Il reprend une partie de textes précédents : ✔ Freyssenet M., Le travail en groupe en France. Le cas Renault, communication au colloque franco-allemand « La production ‘au plus juste’ dans les entreprises allemandes et françaises. Imitation du modèle japonais ou voie spécifique? », Philipps-Universität, Marburg, 12-13 Octobre 1994, 15 p. Édition numérique : freyssenet.com, 2007, 250 Ko, ISSN 7116-0941. ✔ Freyssenet M., The Origins of Team Work at Renault, in Sandberg Å. (ed.), Enriching Production, Avebury, Aldershot, UK, 1995, pp. 293-305. Digital publication, freyssenet.com, 2007, 200 Ko, ISSN 7116-0941.

Résumé

Le travail en groupe chez Renault est doublement différent: d’une part par rapport à sa définition officielle, d’autre part par rapport à ses références successives, Volvo et Toyota.
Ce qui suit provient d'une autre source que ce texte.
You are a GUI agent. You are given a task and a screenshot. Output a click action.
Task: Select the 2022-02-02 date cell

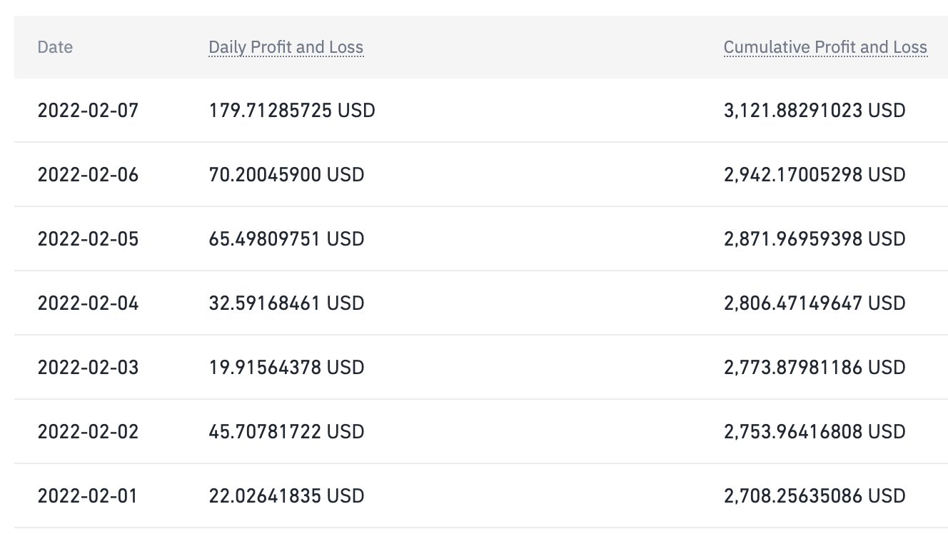coord(88,432)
Il l’est d’abord à cause de son histoire. Loin d’être une forme d’organisation du travail empruntée aux “Japonais” à la fin des années quatre-vingt, il est apparu au début des années soixante-dix dans les secteurs manuels comme un des moyens pour surmonter la crise du travail que connaissait alors Renault, comme les autres constructeurs automobiles européens. Remettant en cause les principes d’additivité et de fluidité dans sa forme la plus avancée, à savoir la production en module d’un sous-ensemble complet, il a été contesté par les services des Méthodes, qui ont obtenu qu’il ne soit pas généralisé dans les secteurs manuels. En revanche, il a pu être introduit et accepté dans les ateliers automatisés créés à la fin des années soixante-dix. Mais pour cela, il a été adapté dans son contenu et ses objectifs. Au lieu de casser les principes d’additivité et de fluidité matérialisés maintenant dans l’architecture et le fonctionnement des installations automatisées, il a eu essentiellement pour fonction et réalité, dans la formule qui s’est imposée, de faire assurer par un petit groupe d’ouvriers les parties de tâches non réalisées par les automatismes et de le faire intervenir rapidement en cas d’incidents pour relancer la production, laissant aux ouvriers et techniciens d’entretien le dépannage approfondi à faire en dehors des temps de production. Ce type de travail en groupe a permis de créer des postes de professionnels de fabrication, ouvrant des possibilités de carrière aux ouvriers non qualifiés, sans exiger d’eux un diplôme technique.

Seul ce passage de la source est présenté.